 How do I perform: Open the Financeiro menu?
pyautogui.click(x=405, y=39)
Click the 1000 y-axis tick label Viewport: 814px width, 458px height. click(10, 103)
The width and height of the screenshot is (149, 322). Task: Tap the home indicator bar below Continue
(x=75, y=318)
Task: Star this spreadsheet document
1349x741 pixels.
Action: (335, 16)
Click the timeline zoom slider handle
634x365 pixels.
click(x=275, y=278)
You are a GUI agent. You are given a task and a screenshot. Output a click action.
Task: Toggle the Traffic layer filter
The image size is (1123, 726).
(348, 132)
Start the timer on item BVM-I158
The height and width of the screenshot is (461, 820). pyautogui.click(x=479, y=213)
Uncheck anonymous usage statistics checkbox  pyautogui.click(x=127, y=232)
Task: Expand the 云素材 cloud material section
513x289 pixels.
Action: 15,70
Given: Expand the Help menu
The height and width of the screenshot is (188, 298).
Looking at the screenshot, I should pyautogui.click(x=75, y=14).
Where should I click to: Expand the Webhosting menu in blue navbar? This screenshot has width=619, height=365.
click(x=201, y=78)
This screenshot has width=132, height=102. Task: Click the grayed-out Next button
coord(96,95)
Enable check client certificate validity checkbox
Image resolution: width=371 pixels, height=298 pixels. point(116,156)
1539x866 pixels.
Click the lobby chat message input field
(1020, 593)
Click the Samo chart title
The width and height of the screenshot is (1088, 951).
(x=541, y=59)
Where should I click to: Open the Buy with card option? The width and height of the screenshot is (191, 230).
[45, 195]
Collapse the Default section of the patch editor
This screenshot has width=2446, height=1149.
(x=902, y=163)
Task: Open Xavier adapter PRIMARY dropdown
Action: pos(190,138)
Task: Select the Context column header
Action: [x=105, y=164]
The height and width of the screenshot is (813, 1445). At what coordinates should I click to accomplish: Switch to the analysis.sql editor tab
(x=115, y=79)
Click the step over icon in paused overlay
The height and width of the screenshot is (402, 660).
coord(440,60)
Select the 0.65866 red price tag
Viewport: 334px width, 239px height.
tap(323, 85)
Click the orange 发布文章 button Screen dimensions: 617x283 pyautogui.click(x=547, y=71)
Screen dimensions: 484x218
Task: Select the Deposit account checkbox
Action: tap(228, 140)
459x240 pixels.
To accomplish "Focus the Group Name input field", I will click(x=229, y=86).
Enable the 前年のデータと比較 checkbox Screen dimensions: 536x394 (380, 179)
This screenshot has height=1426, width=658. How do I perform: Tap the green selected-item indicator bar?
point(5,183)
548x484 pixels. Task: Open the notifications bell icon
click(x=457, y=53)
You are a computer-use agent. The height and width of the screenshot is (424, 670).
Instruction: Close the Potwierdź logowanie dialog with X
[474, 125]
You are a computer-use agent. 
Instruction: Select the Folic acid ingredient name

....

**The request**
Rewrite all the items above as a numbered list, leaving out any blank lines.

**Exercise solution**
1.  How do I perform: Open the Financeiro menu?
2. pyautogui.click(x=405, y=39)
3. Click the 1000 y-axis tick label Viewport: 814px width, 458px height. click(10, 103)
4. The width and height of the screenshot is (149, 322). Task: Tap the home indicator bar below Continue
5. (x=75, y=318)
6. Task: Star this spreadsheet document
7. 1349x741 pixels.
8. Action: (335, 16)
9. Click the timeline zoom slider handle
10. 634x365 pixels.
11. click(x=275, y=278)
12. You are a GUI agent. You are given a task and a screenshot. Output a click action.
13. Task: Toggle the Traffic layer filter
14. The image size is (1123, 726).
15. (348, 132)
16. Start the timer on item BVM-I158
17. The height and width of the screenshot is (461, 820). pyautogui.click(x=479, y=213)
18. Uncheck anonymous usage statistics checkbox  pyautogui.click(x=127, y=232)
19. Task: Expand the 云素材 cloud material section
20. 513x289 pixels.
21. Action: 15,70
22. Given: Expand the Help menu
23. The height and width of the screenshot is (188, 298).
24. Looking at the screenshot, I should pyautogui.click(x=75, y=14).
25. Where should I click to: Expand the Webhosting menu in blue navbar? This screenshot has width=619, height=365.
26. click(x=201, y=78)
27. This screenshot has width=132, height=102. Task: Click the grayed-out Next button
28. coord(96,95)
29. Enable check client certificate validity checkbox
30. Image resolution: width=371 pixels, height=298 pixels. point(116,156)
31. 1539x866 pixels.
32. Click the lobby chat message input field
33. (1020, 593)
34. Click the Samo chart title
35. The width and height of the screenshot is (1088, 951).
36. (x=541, y=59)
37. Where should I click to: Open the Buy with card option? The width and height of the screenshot is (191, 230).
38. [45, 195]
39. Collapse the Default section of the patch editor
40. This screenshot has width=2446, height=1149.
41. (x=902, y=163)
42. Task: Open Xavier adapter PRIMARY dropdown
43. Action: pos(190,138)
44. Task: Select the Context column header
45. Action: [x=105, y=164]
46. The height and width of the screenshot is (813, 1445). At what coordinates should I click to accomplish: Switch to the analysis.sql editor tab
47. (x=115, y=79)
48. Click the step over icon in paused overlay
49. The height and width of the screenshot is (402, 660).
50. coord(440,60)
51. Select the 0.65866 red price tag
52. Viewport: 334px width, 239px height.
53. tap(323, 85)
54. Click the orange 发布文章 button Screen dimensions: 617x283 pyautogui.click(x=547, y=71)
55. Screen dimensions: 484x218
56. Task: Select the Deposit account checkbox
57. Action: tap(228, 140)
58. 459x240 pixels.
59. To accomplish "Focus the Group Name input field", I will click(x=229, y=86).
60. Enable the 前年のデータと比較 checkbox Screen dimensions: 536x394 (380, 179)
61. This screenshot has height=1426, width=658. How do I perform: Tap the green selected-item indicator bar?
62. point(5,183)
63. 548x484 pixels. Task: Open the notifications bell icon
64. click(x=457, y=53)
65. You are a computer-use agent. The height and width of the screenshot is (424, 670).
66. Instruction: Close the Potwierdź logowanie dialog with X
67. [474, 125]
68. You are a computer-use agent. 
69. Instruction: Select the Folic acid ingredient name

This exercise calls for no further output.